I can't eat any commercial ketchups (nor catsups :) so I hadn't eaten it for a long time. But, luckily, I remembered that I could duplicate the same taste. I have been eating it because I figured out how to get that same taste. Now, this is if you're the type that adds just enough catsup to cover the noodles, not enough to be a highly visible and scoopable sauce. I haven't tried it with that quantity, but it may work!
Noodles (somewhere between 1 and 2 cups cooked)
about 2 tablespoons of crushed tomatos (a sauce)
Salt (omg yum @ "realsalt" in this).
Onion powder
Garlic Powder
and finally, most importantly, a spritz of white vinegar!
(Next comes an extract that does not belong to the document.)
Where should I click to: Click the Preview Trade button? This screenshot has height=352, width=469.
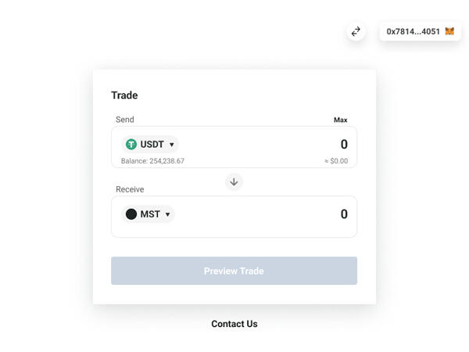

I'm not sure how much I add, I'd say about a teaspoon for the whole lot.
It's really good.
I think adding cheese takes away from it's goodness.
Unless you add kidney beans to it, then by all means add your cheese :)›3 Replies-
re: FoodBelly
My Mom made "Spaghetti Pizza" which was a hot mess. She tossed the spaghetti in ketchup and though in browned hamburger. Added a layer of shredded mozzarella and a couple of slices of pepperoni on top. Then she baked the hell out of it. She won $20 in a recipe contest so of course this dish was served everytime we came home from college with friends. I finally had to tell her to stop.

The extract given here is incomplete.